It wasn't long ago that Bill Clinton was impeached for lying about sex, but David Brooks, the New York Times' cuddly Upper East Side-appropriate Neocon, offered this bizarre defense of Joe Lieberman:
Long before there was an Obamacare debate or the “don’t ask, don’t tell” repeal, Lieberman played an important role in saving Bill Clinton from impeachment. As momentum for impeachment was growing, Lieberman gave a crucial speech on the Senate floor that scolded Clinton for his behavior but resolutely opposed removing him from office.
I know opinion columns aren't fact-checked, but Clinton's impeachment was just 12 short years ago. Surely someone at the New York Times recalls those heady days, no?
Even more ridiculous was the response of the Times' public editor to DougJ, who called the paper on its revisionism:
President Clinton was impeached in the House of Representatives, but not in the Senate, where Mr. Lieberman represents the State of Connecticut.

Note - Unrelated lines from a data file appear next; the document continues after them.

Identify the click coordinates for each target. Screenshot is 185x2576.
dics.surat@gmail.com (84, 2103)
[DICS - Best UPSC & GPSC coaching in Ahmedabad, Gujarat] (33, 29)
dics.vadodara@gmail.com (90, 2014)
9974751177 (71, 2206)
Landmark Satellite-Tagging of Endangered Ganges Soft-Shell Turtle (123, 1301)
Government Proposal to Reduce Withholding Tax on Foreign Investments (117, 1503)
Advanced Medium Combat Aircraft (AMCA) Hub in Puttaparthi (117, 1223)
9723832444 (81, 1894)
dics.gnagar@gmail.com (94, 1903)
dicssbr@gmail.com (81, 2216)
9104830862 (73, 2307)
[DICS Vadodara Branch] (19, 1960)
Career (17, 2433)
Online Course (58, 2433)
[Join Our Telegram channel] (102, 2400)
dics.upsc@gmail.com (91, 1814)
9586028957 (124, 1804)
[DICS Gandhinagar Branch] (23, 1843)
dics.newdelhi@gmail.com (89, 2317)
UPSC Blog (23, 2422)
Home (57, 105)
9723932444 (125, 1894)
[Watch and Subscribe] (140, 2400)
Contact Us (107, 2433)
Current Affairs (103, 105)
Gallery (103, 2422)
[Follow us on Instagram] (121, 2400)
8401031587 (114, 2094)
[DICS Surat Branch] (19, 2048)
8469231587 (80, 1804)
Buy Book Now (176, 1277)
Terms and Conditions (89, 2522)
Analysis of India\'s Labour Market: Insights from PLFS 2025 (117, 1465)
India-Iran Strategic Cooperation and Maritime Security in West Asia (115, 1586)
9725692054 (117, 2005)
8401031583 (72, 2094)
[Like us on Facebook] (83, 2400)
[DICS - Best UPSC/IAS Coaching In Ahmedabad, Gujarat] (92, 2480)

I hope this helps your understanding.
The House impeaches a president, and the Senate tries him (or someday her). That's how it works. The Senate tried Clinton and found him not guilty on February 12, 1999.
Lieberman, whose speech regurgitated every right-wing talking-point on the scandal, didn't "save" Clinton -- he was one of more than 50 senators who voted against convicting the president, and that's it.